## Provided records

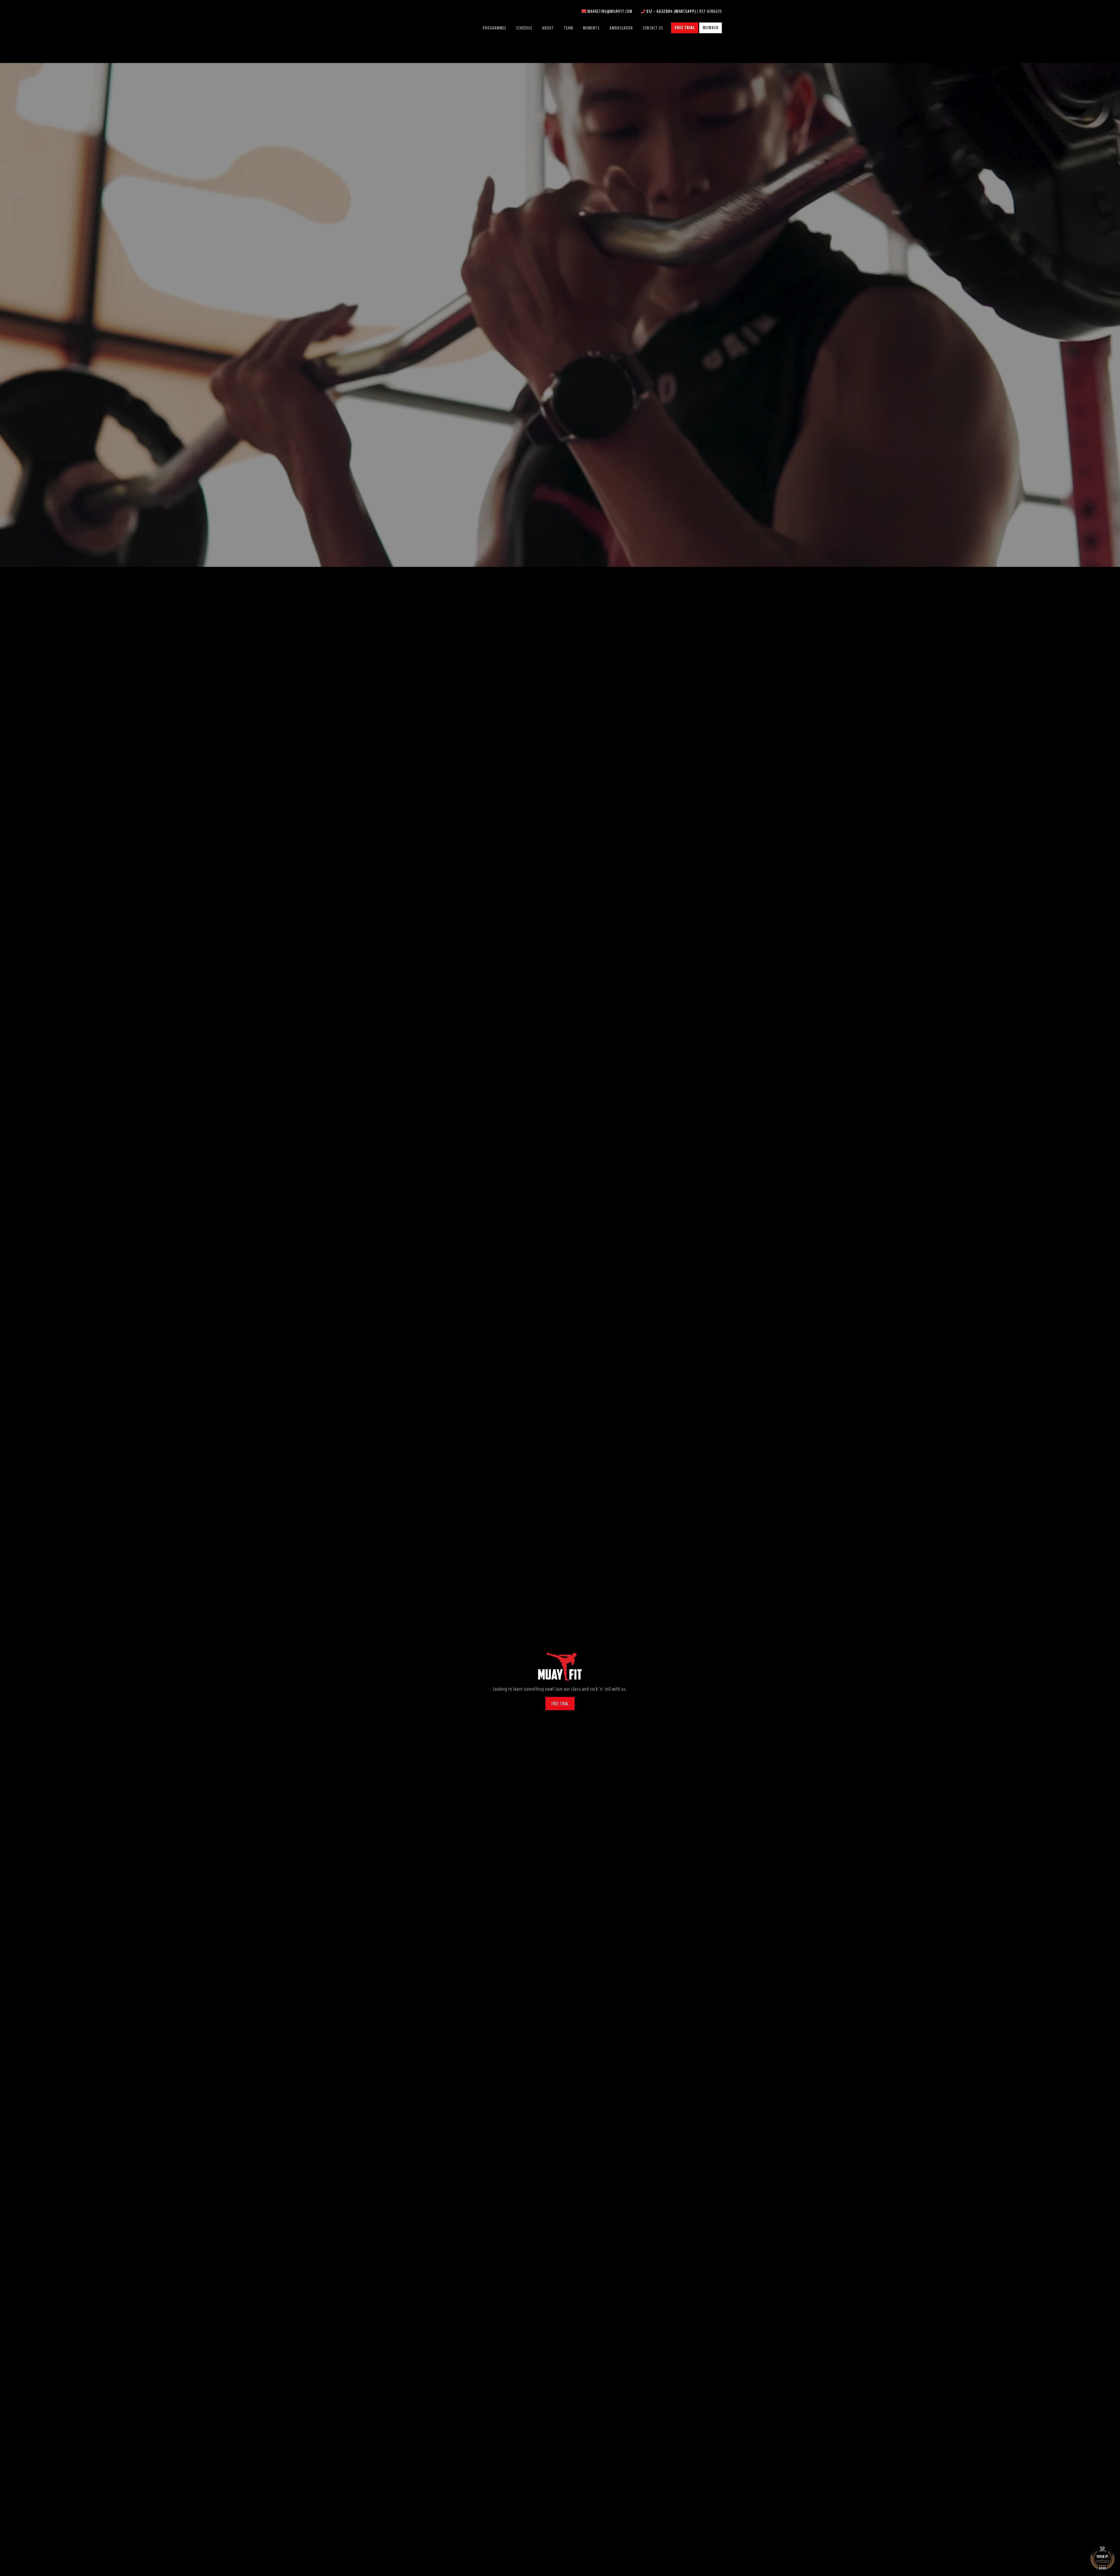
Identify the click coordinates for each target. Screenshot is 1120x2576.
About (548, 27)
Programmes (494, 27)
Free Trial (685, 27)
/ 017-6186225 (684, 11)
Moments (591, 27)
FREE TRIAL (560, 1703)
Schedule (524, 27)
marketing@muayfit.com (609, 11)
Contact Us (653, 27)
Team (568, 27)
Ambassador (621, 27)
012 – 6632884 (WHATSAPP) (671, 11)
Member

## What is being asked
Copy, exactly as written, the lines above, beginning with the one that contains "Schedule (524, 27)" and ending with the last.

## Answer space
Schedule (524, 27)
marketing@muayfit.com (609, 11)
Contact Us (653, 27)
Team (568, 27)
Ambassador (621, 27)
012 – 6632884 (WHATSAPP) (671, 11)
Member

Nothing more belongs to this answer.